__Required work__:
Repeat nothing but the lines below running from the one containing "Task: Select the Hôtels category chip" to the one containing "Task: Click the Relatórios count label". Keep both end lines.
==== Data for analysis
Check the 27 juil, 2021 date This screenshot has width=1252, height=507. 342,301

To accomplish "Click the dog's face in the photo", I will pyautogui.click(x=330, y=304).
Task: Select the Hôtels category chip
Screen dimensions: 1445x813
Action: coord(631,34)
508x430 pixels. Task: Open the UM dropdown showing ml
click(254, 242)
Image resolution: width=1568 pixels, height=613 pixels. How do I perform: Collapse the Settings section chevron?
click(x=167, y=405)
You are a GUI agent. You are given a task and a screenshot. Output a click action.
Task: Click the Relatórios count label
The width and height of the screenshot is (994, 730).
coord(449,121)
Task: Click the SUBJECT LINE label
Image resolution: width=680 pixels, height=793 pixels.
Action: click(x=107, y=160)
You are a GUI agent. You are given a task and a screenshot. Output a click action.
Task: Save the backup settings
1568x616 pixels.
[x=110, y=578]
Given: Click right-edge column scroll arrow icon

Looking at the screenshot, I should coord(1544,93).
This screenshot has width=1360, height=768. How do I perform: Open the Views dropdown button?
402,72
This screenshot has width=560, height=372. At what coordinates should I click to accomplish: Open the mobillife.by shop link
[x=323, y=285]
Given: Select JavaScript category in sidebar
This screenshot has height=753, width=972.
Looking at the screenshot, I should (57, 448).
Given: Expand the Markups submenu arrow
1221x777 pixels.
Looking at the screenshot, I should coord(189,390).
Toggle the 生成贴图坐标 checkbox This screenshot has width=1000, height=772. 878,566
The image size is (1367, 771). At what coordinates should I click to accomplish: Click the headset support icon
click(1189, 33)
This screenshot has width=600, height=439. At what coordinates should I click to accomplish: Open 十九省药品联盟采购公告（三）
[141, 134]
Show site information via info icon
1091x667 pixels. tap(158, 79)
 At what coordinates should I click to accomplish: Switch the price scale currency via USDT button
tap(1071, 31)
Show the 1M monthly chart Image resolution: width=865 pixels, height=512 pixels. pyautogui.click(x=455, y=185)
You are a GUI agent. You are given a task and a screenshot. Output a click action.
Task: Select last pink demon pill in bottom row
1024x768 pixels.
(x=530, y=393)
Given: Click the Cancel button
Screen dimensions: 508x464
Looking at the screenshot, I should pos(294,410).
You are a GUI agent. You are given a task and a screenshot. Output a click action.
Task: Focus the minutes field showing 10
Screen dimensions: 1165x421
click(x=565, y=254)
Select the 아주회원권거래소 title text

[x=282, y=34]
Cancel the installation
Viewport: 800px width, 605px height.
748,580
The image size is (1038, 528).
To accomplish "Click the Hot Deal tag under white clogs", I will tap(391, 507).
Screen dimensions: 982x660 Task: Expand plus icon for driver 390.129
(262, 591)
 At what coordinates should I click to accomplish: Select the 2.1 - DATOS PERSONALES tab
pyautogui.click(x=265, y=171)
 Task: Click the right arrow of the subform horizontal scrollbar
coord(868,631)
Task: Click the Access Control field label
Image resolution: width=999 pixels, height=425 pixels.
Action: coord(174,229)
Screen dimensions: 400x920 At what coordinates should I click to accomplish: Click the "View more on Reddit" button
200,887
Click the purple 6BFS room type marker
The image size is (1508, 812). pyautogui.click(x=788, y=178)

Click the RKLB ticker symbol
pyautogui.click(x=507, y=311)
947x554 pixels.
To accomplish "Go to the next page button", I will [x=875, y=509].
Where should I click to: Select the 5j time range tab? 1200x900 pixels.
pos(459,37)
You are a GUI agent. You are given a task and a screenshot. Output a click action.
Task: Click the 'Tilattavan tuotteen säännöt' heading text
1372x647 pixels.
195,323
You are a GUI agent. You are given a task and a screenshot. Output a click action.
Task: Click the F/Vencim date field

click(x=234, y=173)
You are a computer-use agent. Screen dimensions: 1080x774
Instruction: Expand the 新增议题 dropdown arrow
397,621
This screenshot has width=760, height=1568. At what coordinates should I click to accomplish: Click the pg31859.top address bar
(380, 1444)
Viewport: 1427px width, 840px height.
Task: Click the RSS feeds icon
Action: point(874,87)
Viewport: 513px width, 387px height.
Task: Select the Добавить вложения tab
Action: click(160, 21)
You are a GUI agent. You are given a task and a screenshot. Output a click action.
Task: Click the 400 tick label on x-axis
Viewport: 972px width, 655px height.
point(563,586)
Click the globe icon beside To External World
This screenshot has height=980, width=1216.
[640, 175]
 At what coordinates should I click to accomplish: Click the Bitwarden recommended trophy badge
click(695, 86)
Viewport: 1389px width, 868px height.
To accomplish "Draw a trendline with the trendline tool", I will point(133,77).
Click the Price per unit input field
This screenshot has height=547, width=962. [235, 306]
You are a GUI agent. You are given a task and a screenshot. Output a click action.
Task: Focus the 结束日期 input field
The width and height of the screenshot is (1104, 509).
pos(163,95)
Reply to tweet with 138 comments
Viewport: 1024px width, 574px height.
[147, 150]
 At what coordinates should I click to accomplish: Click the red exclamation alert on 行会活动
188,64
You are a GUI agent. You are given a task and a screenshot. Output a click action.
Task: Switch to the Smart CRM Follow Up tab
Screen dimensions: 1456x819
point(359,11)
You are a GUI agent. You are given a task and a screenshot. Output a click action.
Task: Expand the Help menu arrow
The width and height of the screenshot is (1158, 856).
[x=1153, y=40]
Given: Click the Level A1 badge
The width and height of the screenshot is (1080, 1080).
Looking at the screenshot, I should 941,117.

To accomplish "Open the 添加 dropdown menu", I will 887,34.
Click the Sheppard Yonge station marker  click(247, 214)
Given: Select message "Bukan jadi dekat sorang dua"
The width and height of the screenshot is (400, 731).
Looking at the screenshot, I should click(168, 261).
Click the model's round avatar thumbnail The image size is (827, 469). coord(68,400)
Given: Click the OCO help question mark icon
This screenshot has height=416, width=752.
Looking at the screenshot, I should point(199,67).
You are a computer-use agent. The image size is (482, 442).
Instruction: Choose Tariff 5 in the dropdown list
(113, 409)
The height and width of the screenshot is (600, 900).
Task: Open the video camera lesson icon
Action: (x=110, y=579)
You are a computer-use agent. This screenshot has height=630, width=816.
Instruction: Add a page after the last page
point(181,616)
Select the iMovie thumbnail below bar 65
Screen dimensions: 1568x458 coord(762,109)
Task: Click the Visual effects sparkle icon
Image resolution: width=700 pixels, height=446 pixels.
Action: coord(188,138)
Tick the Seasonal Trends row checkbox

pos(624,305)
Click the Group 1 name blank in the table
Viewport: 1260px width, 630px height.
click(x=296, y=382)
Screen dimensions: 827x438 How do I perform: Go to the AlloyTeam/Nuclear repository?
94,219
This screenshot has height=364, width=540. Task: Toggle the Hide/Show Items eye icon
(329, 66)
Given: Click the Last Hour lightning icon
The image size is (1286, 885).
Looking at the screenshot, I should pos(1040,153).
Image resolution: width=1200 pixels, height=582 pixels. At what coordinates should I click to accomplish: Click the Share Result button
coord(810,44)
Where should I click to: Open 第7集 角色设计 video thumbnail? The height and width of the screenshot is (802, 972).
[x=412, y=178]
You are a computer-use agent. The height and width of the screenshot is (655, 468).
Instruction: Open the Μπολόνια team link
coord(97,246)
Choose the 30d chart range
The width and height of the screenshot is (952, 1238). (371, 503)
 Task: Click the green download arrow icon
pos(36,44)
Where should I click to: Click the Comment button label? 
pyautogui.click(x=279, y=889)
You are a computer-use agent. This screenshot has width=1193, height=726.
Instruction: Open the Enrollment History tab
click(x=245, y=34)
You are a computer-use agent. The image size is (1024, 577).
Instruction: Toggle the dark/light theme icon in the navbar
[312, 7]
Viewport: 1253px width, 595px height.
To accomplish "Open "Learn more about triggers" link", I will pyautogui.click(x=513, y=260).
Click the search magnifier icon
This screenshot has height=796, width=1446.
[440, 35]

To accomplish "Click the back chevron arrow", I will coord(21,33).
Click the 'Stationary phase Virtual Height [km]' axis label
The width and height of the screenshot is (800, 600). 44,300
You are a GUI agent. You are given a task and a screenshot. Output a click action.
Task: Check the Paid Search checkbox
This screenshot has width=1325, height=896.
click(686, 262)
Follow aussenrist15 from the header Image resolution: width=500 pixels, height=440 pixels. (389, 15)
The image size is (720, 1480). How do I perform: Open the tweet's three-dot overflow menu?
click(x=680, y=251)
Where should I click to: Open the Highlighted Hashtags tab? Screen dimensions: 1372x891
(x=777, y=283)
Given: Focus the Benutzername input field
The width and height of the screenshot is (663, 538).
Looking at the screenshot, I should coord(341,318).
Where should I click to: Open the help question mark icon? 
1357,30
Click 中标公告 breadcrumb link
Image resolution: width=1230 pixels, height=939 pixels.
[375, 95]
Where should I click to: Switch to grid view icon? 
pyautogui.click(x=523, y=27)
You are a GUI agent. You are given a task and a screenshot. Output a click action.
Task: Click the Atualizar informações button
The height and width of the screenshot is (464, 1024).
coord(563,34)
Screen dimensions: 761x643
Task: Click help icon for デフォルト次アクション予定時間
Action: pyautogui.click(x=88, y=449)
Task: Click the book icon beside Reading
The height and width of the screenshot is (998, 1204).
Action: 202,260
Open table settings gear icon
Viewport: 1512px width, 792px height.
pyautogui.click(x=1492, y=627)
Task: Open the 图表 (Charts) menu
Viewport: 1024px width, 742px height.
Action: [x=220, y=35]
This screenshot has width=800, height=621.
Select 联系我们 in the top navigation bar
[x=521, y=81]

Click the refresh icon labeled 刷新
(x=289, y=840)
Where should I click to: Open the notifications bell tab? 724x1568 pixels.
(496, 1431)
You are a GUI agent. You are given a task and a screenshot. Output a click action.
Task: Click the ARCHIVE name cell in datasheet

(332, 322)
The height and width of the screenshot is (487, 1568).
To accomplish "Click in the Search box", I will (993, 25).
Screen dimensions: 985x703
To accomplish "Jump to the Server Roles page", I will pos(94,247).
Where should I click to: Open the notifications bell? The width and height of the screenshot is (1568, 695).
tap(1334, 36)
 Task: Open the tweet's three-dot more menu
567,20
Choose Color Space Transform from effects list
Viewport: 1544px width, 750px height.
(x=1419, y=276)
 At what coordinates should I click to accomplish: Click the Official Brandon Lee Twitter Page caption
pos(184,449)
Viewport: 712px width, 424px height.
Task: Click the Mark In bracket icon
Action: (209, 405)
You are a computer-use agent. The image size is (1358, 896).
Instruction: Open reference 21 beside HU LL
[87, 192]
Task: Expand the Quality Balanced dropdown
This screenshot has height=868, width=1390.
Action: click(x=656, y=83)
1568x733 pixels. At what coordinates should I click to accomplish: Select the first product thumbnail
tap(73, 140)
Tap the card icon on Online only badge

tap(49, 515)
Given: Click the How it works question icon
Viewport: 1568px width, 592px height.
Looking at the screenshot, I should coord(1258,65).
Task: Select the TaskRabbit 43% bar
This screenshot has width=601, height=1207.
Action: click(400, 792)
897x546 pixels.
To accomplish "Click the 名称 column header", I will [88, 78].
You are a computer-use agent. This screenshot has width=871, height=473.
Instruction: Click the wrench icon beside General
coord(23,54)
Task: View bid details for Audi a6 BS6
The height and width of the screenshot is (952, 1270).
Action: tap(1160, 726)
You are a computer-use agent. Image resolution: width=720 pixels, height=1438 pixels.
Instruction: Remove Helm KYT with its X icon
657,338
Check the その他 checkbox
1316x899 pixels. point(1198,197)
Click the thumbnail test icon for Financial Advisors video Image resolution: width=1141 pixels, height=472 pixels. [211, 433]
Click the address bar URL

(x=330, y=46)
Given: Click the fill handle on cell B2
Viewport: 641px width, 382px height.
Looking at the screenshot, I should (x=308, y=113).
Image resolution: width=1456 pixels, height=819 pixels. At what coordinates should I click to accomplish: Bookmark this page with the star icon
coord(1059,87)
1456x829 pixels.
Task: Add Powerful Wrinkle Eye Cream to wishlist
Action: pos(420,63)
========
__Expected answer__:
Task: Select the Hôtels category chip
Screen dimensions: 1445x813
Action: coord(631,34)
508x430 pixels. Task: Open the UM dropdown showing ml
click(254, 242)
Image resolution: width=1568 pixels, height=613 pixels. How do I perform: Collapse the Settings section chevron?
click(x=167, y=405)
You are a GUI agent. You are given a task and a screenshot. Output a click action.
Task: Click the Relatórios count label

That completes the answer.